Musk Takes Stand in OpenAI Trial, Revisits Founding Rift
SAN FRANCISCO — Elon Musk testified Tuesday in his lawsuit against OpenAI, recounting the AI company’s founding and his disputes with CEO Sam Altman and co-founder Greg Brockman, according to TechCrunch.
The testimony marked the first time Musk has recounted the story under oath, though he has told versions of it previously in interviews and to biographer Walter Isaacson for his 2023 biography, TechCrunch reported.
At the center of the trial are Musk’s claims that OpenAI abandoned its original nonprofit mission — a charge that raises questions about how AI organizations are structured and governed. Musk, who provided early funding to help launch OpenAI in 2015, alleges the company broke faith with its founding charter when it pivoted toward a capped-profit model and entered into a multibillion-dollar partnership with Microsoft.
OpenAI has denied the allegations, maintaining that its corporate restructuring was necessary to secure the capital required to pursue artificial general intelligence safely and that its mission remains intact.
The trial is being watched across the AI industry and the nonprofit sector. A ruling favorable to Musk could set legal precedent on the enforceability of charitable missions within technology organizations and potentially complicate OpenAI’s ongoing effort to convert fully to a for-profit corporation.

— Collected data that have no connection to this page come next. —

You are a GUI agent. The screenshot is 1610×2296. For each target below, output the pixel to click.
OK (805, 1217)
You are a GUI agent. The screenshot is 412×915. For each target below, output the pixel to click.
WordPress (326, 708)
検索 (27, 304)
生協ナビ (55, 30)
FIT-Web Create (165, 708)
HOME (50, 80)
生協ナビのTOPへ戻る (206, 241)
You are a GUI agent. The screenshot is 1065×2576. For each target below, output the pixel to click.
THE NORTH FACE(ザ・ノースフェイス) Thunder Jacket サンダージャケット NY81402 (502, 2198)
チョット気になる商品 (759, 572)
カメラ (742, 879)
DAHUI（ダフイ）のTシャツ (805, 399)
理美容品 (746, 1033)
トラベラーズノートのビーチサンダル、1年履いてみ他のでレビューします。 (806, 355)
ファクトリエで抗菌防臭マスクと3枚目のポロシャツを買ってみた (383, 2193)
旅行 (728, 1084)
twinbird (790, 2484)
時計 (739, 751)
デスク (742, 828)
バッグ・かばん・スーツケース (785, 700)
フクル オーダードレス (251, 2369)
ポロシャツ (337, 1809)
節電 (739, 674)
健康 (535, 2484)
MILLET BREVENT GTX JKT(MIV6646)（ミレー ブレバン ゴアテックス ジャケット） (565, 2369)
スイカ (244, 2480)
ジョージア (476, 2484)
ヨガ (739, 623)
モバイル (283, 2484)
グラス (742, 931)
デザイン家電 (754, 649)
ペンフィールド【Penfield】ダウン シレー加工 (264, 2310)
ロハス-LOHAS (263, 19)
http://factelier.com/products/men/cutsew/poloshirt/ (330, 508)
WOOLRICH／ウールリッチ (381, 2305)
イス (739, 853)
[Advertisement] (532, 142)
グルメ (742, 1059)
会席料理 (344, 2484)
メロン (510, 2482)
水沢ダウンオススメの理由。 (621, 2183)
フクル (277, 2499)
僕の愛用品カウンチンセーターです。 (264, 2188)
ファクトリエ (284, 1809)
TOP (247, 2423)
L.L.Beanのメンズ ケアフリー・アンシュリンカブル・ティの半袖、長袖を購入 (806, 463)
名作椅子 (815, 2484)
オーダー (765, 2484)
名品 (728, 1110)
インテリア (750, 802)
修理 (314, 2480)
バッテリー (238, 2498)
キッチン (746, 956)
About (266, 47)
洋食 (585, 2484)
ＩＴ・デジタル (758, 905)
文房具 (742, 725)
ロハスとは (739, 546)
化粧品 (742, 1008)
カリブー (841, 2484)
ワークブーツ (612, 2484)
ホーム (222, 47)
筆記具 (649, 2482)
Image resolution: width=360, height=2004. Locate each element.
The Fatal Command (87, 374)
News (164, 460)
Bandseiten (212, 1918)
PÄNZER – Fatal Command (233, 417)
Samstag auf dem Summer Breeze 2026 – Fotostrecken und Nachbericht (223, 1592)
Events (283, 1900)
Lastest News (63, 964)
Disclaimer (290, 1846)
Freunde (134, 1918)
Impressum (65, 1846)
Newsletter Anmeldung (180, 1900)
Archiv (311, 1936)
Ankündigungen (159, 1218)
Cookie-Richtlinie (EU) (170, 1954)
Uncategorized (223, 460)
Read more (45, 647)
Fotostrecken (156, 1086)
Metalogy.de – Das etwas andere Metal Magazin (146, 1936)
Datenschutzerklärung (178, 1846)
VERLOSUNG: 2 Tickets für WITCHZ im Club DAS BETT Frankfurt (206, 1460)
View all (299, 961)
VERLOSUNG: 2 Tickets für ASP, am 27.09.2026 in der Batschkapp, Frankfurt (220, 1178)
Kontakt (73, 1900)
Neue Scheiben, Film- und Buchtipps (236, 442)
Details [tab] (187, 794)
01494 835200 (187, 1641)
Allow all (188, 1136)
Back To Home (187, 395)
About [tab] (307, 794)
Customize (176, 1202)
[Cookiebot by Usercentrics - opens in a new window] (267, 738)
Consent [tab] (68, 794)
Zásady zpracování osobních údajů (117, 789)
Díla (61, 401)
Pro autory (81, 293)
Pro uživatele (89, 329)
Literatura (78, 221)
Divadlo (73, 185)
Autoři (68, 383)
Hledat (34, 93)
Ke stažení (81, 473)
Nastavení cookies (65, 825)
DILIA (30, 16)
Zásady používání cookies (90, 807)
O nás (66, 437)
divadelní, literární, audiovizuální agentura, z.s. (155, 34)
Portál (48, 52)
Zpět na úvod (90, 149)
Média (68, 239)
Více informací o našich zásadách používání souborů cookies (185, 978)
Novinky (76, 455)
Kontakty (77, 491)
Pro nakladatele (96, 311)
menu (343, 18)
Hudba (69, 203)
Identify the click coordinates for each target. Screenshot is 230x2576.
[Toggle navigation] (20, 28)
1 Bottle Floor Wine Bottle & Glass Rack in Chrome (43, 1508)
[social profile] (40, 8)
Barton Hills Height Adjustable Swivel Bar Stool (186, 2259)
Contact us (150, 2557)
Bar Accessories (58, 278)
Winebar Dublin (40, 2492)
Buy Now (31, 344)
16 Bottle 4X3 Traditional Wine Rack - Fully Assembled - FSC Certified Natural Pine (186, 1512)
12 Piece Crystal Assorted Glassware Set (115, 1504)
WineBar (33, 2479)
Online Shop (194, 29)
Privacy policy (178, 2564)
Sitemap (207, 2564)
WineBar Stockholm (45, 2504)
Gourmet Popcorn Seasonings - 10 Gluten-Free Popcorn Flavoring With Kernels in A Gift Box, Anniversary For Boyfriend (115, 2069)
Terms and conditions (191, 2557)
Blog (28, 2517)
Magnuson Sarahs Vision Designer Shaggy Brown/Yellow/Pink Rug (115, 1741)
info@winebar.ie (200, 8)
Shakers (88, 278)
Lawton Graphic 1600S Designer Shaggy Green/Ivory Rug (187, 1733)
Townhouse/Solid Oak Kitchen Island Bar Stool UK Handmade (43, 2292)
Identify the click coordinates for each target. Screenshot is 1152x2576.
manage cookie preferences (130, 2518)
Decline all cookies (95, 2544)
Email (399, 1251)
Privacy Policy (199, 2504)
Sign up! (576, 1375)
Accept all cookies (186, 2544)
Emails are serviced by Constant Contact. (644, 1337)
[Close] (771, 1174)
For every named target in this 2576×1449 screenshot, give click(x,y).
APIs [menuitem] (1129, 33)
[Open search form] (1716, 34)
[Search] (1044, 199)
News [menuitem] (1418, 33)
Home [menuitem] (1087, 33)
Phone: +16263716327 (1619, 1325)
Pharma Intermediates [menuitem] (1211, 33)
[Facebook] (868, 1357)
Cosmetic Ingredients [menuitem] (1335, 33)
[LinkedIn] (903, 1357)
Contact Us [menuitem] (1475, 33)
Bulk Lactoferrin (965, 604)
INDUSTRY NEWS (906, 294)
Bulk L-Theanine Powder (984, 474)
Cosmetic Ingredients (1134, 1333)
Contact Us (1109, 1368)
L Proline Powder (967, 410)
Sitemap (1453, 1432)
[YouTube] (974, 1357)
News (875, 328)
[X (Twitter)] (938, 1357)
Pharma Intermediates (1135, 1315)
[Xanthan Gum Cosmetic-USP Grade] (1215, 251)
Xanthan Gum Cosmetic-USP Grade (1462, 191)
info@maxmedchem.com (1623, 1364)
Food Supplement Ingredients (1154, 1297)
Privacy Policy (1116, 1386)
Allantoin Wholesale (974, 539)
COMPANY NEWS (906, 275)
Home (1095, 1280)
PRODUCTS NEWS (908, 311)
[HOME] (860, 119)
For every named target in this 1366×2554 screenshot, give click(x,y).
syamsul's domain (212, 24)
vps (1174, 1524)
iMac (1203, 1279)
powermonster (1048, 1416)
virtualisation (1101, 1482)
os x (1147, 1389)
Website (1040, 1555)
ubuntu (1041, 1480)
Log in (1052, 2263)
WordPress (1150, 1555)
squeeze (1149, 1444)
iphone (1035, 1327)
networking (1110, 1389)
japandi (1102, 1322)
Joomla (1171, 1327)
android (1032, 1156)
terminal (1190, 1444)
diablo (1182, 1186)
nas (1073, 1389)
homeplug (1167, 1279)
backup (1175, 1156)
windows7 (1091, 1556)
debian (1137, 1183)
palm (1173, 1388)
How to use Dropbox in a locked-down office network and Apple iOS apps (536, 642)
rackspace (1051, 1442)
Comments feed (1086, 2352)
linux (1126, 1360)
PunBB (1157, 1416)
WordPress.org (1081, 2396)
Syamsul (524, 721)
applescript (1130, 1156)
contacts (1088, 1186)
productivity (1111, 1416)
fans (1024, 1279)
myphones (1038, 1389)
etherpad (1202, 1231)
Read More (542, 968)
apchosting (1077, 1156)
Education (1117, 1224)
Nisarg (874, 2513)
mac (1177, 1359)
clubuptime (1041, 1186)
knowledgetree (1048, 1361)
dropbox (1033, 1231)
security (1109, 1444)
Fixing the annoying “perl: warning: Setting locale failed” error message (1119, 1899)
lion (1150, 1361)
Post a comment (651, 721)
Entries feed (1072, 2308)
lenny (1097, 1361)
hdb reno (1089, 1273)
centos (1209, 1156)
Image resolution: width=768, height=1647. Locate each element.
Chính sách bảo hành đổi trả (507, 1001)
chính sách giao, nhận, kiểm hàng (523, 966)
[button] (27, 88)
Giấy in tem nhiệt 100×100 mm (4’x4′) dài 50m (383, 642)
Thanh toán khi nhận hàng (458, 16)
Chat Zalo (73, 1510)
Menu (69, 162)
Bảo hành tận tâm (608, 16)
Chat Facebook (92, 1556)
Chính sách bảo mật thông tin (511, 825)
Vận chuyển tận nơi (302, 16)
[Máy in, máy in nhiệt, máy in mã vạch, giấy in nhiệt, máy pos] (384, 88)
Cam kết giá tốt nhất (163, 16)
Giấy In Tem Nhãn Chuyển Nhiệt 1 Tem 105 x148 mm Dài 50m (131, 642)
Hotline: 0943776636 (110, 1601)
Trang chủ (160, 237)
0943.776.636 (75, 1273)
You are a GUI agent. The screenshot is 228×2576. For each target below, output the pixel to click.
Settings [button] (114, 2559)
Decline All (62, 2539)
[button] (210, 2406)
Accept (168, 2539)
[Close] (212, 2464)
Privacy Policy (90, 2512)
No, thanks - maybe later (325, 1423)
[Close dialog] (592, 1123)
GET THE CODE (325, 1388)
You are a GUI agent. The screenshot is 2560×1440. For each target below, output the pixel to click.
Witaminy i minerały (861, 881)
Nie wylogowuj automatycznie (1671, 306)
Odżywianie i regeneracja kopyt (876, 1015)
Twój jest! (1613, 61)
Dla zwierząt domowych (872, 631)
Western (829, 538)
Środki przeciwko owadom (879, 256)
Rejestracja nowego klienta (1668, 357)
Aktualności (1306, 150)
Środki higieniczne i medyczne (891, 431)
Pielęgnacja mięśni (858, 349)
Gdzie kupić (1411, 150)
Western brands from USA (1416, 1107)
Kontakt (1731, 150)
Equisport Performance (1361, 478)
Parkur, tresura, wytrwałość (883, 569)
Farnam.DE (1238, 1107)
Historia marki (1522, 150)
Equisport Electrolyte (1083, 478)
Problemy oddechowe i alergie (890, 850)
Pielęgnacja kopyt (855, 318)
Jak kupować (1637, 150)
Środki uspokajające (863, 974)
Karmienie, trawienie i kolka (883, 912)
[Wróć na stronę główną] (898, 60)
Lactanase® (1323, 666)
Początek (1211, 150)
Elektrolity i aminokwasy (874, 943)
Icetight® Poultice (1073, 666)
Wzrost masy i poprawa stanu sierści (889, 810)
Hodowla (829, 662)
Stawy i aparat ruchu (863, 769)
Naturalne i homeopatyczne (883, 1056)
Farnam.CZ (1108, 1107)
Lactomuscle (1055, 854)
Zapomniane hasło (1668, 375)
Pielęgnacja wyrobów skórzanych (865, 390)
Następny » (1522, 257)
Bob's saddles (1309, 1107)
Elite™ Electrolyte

Legal experts have noted the case raises questions at the intersection of nonprofit law, corporate governance and the rapidly evolving AI industry — issues that U.S. courts have rarely been asked to address at this scale.
Musk’s courtroom appearance comes amid broader scrutiny of AI governance structures. State attorneys general and members of Congress have raised questions in recent months about whether the nonprofit-to-profit pipeline in AI adequately protects the public interest, according to TechCrunch.
The trial is expected to continue in the coming days with additional witnesses.